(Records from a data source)
········
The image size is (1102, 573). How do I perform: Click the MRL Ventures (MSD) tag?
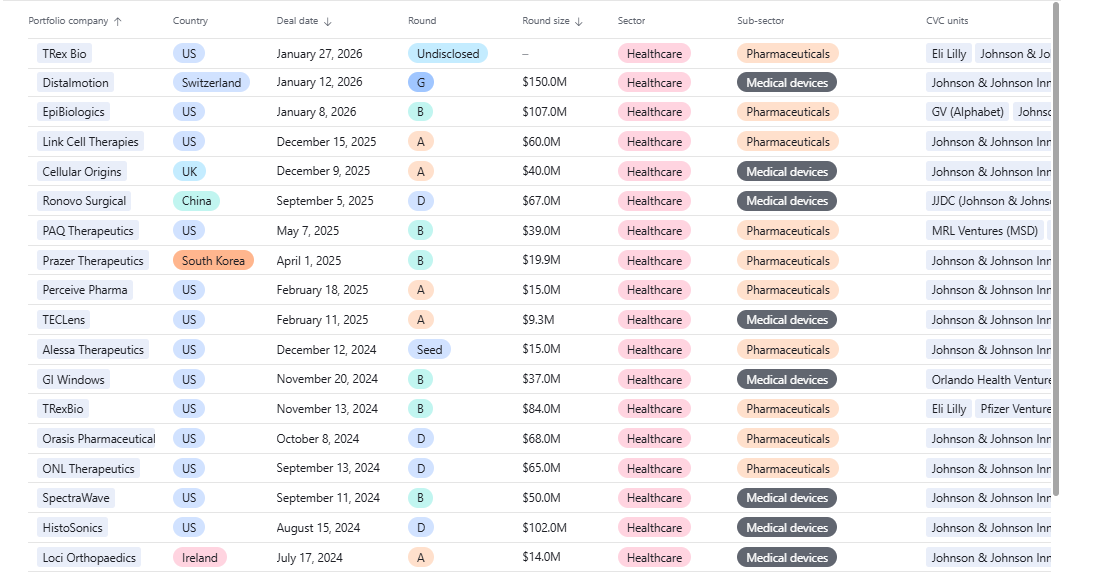pos(984,231)
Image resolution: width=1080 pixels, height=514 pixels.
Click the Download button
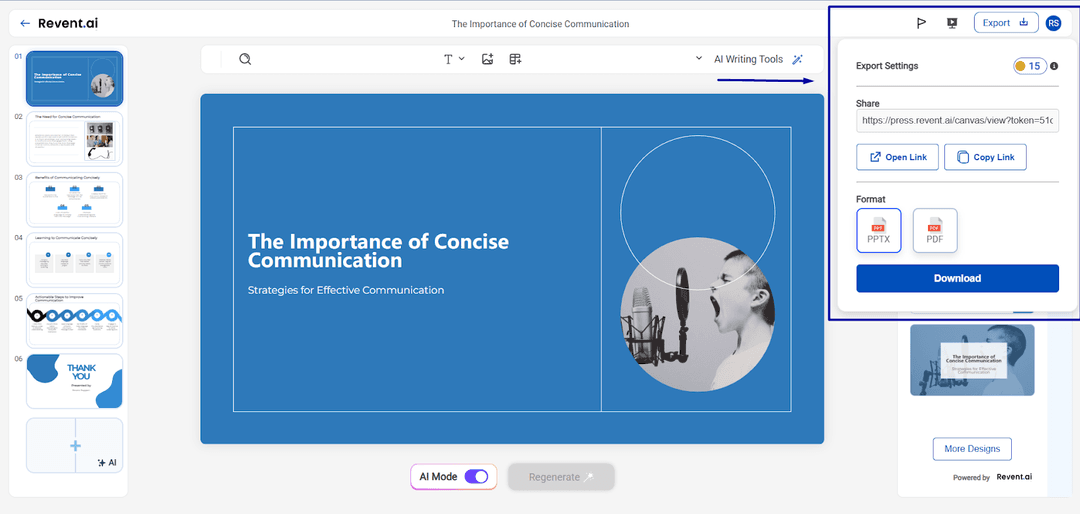click(x=957, y=278)
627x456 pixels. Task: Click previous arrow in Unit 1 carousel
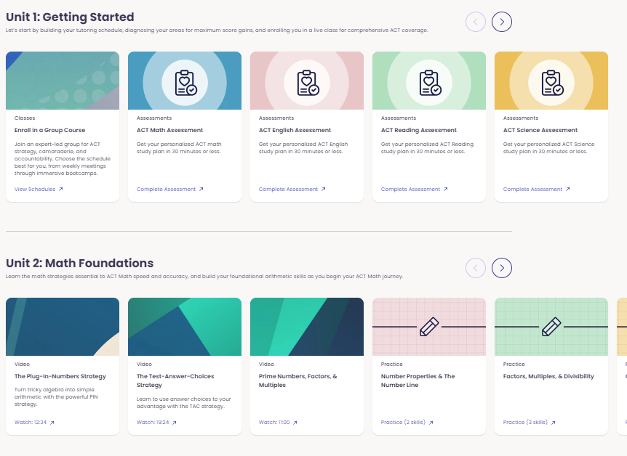pyautogui.click(x=476, y=21)
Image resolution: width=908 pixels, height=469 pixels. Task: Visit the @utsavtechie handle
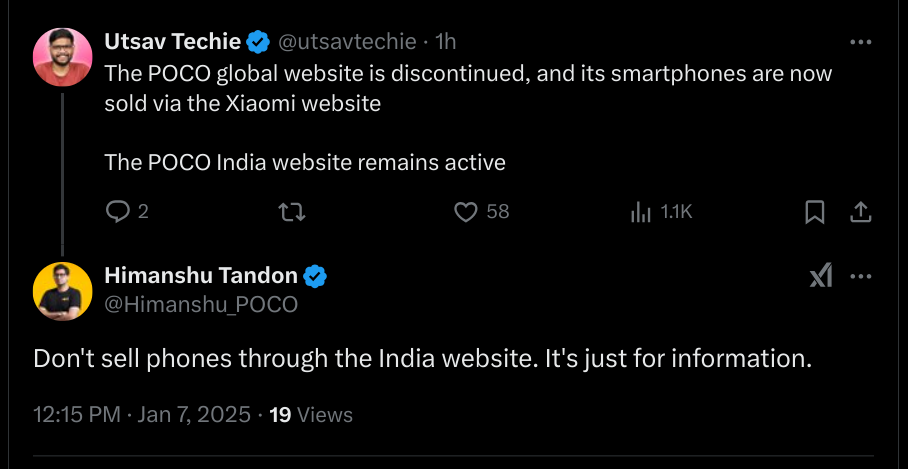click(345, 42)

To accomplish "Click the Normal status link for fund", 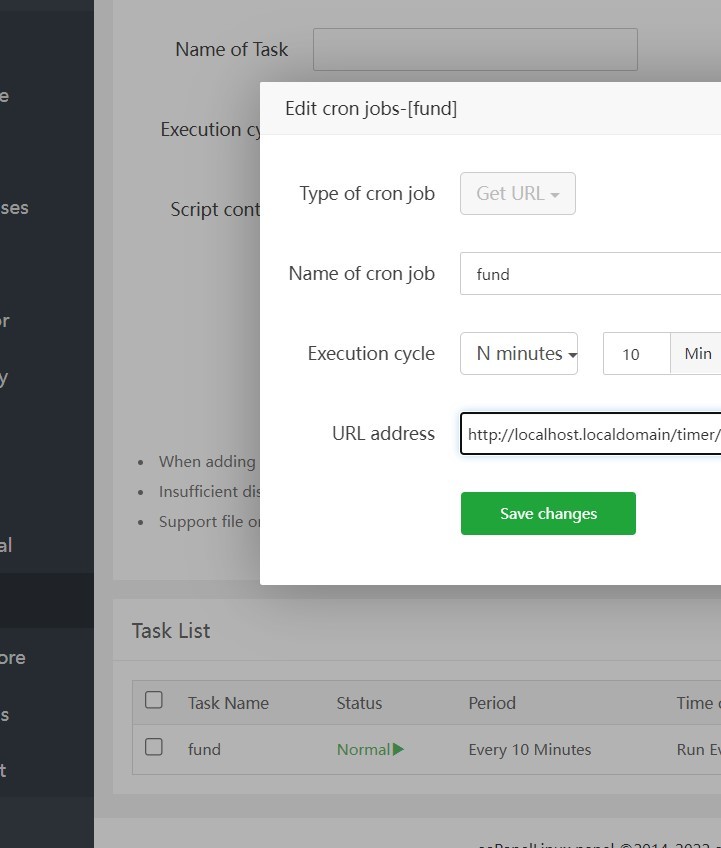I will pyautogui.click(x=363, y=749).
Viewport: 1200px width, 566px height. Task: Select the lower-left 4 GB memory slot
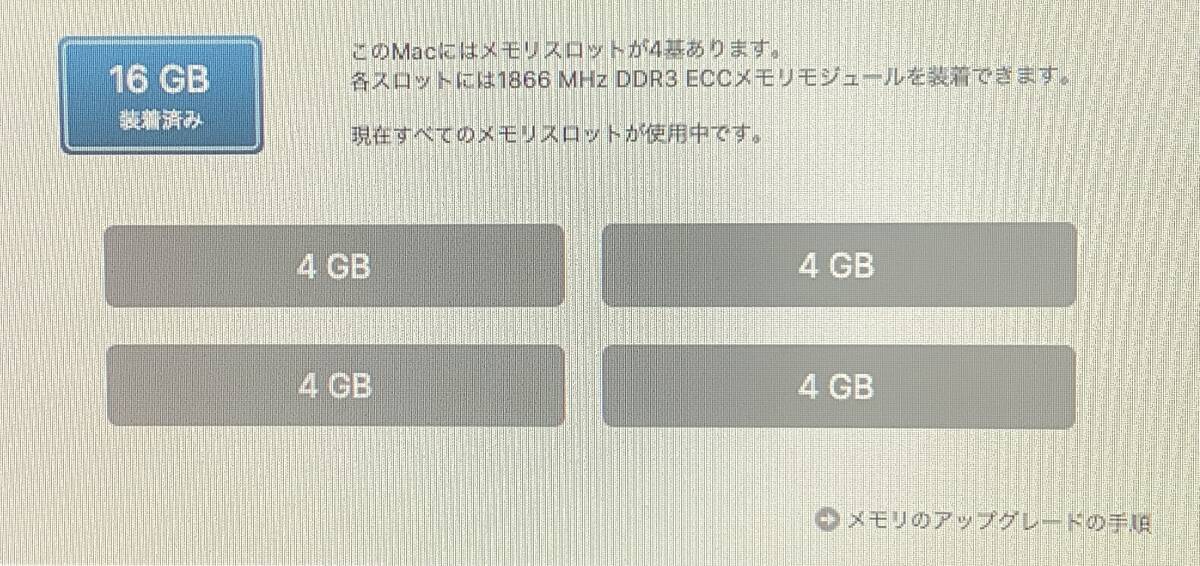(x=335, y=385)
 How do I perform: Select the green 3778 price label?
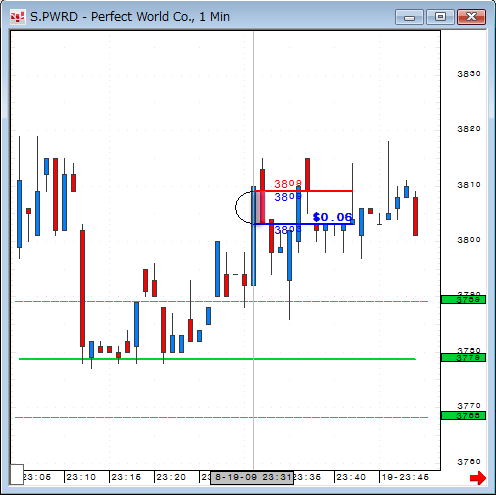[463, 358]
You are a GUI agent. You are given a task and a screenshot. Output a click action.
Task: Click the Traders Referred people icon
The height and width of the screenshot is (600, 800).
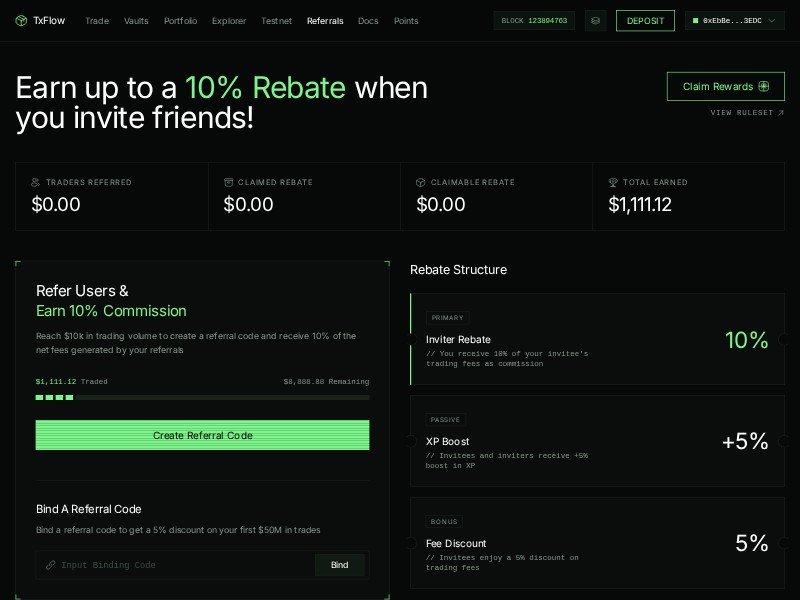36,183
········
**WHAT THE TASK ASKS**
With pictures excluded, the lines running from the one containing "How do I perform: Select" through the last line of the records above are to be restated exactly and in full.

**REPLY**
 How do I perform: Select the green 3778 price label?
[463, 358]
You are a GUI agent. You are given a task and a screenshot. Output a click action.
Task: Click the Traders Referred people icon
The height and width of the screenshot is (600, 800).
36,183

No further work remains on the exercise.